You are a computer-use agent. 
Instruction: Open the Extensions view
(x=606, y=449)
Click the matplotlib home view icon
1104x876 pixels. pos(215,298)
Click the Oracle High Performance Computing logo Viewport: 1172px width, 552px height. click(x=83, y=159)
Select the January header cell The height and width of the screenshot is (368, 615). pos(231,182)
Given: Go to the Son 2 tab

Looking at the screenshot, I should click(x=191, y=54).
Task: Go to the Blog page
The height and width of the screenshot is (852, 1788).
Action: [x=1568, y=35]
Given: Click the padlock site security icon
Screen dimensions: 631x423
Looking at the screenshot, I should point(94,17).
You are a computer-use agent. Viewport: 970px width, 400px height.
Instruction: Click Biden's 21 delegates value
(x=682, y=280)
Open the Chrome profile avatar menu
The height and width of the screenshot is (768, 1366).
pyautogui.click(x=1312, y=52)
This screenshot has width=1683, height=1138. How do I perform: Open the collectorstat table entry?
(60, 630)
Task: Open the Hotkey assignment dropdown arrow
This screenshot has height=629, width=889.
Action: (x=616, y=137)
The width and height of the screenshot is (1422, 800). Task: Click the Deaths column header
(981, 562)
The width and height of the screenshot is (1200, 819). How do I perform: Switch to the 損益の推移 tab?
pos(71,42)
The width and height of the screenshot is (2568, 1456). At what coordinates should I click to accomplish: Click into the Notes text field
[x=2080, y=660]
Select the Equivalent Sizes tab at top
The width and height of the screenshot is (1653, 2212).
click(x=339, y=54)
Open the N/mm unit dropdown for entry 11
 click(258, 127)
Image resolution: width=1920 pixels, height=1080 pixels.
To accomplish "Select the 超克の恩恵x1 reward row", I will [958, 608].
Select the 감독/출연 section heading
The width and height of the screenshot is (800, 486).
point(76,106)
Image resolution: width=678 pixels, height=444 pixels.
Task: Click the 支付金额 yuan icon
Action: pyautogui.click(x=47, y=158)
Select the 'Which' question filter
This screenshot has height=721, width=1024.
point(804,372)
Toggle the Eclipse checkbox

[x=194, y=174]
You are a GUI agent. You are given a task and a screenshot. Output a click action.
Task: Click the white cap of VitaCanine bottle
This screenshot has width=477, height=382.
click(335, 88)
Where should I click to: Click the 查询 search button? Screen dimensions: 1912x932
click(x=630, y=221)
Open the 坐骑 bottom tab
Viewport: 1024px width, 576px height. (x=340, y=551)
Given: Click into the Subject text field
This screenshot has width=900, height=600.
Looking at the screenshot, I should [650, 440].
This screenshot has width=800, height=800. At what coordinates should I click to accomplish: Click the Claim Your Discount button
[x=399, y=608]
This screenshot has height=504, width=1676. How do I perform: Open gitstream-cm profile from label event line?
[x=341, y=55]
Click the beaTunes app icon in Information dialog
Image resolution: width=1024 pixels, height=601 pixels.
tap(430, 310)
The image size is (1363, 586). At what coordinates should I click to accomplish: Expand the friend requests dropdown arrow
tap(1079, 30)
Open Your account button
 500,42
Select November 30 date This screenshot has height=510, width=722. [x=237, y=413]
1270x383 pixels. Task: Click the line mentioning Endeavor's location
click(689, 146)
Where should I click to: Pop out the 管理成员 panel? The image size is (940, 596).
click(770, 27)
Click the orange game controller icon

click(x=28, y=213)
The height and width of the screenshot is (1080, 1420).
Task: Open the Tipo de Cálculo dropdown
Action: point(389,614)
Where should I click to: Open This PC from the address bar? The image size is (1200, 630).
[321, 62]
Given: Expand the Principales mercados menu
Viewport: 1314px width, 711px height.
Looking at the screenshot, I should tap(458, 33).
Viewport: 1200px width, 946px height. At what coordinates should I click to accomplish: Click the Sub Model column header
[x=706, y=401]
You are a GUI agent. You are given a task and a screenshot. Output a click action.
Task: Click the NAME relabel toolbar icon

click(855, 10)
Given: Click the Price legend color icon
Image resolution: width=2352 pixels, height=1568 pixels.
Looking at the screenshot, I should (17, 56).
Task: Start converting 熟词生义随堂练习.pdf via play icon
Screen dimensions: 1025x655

....

**Exercise task**
List every line in the listing above that contains the word "Expand", copying each line in full. The match is case-sensitive.

**Written answer**
The image size is (1363, 586). At what coordinates should I click to accomplish: Expand the friend requests dropdown arrow
Given: Expand the Principales mercados menu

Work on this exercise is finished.